I’m not opposed to this kind of pretentiousness, especially when it’s in service of a screenplay as profoundly silly as I Know Who Killed Me—normally, that would be a recipe for the best kind of camp. But there’s something about the self-congratulation and literalism of all of this that’s cloying rather than fun. Though Sivertson seems to be trying to imitate the work of the great Italian horror directors, he lays it all on with too heavy a hand and with too much strained significance. Ultimately, there’s nothing to the movie except the answer to the central mystery of Aubrey/Dakota’s identity—and, secondarily, the identity of the killer. The showiness here don’t really add any depth. It functions as cinematic icing, and like too much icing, it eventually starts to make you kind of sick. Which is a real shame, because all the other ingredients are in place here for perfect camp: wooden exposition-loaded dialogue, an ripped-from-the-headlines look at the seedy underworld of crack dens, a walking stereotype of a strip-club madame, and inspiring scenery chewing from Julia Ormond, who plays Aubrey’s mother, as well as the entire bumbling police force. The whole thing stinks of missed opportunity.

When I say that there’s nothing to the movie except the answers to the mysteries (which are pretty obvious anyway), that’s not entirely true. The other reason to watch is old-fashioned voyeurism, which this delivers in spades. I find the most successful scenes to be the smuttiest of them all: the scenes in the strip club.
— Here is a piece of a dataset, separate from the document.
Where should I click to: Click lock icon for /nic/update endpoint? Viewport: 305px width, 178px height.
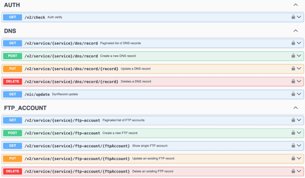(293, 94)
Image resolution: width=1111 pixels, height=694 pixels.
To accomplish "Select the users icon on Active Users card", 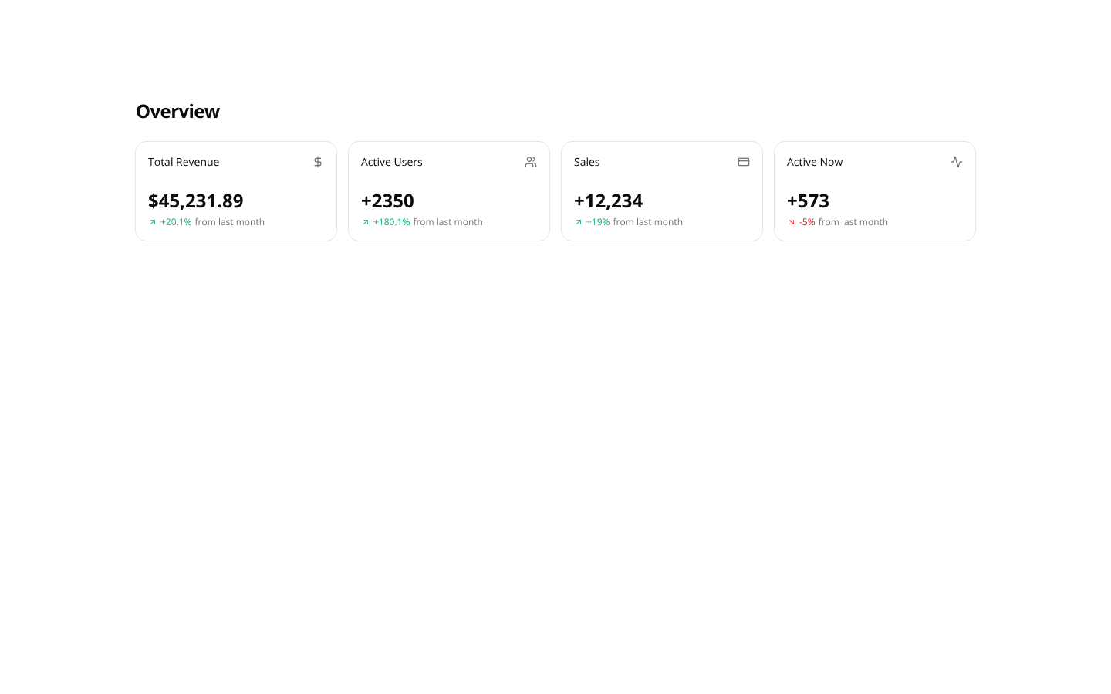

Dakota writhes in unceasing slow motion, bathed in red light, modestly keeping her bra on while performing actions with a patron’s cigarette that will not so much titillate you as make you want to throw up. (Much as it pains me to admit it, I Know Who Killed Me might even best Showgirls for the dubious honor of Most Disgusting Thing Done to a Stripper Pole in Cinema.) This scene is all about voyeurism for its own sake, and it’s refreshingly unpretentious and honest about that. In a movie with such a suffocating sense of self-importance, this scene is like a bizarre breath of fresh air before we move on to the inevitable conclusion and the grisly dispensation of justice. None of what follows is as surprising or shocking as what Dakota does with that cigarette, so let’s leave it the film there, and revel in the unrealized camp potential of that moment.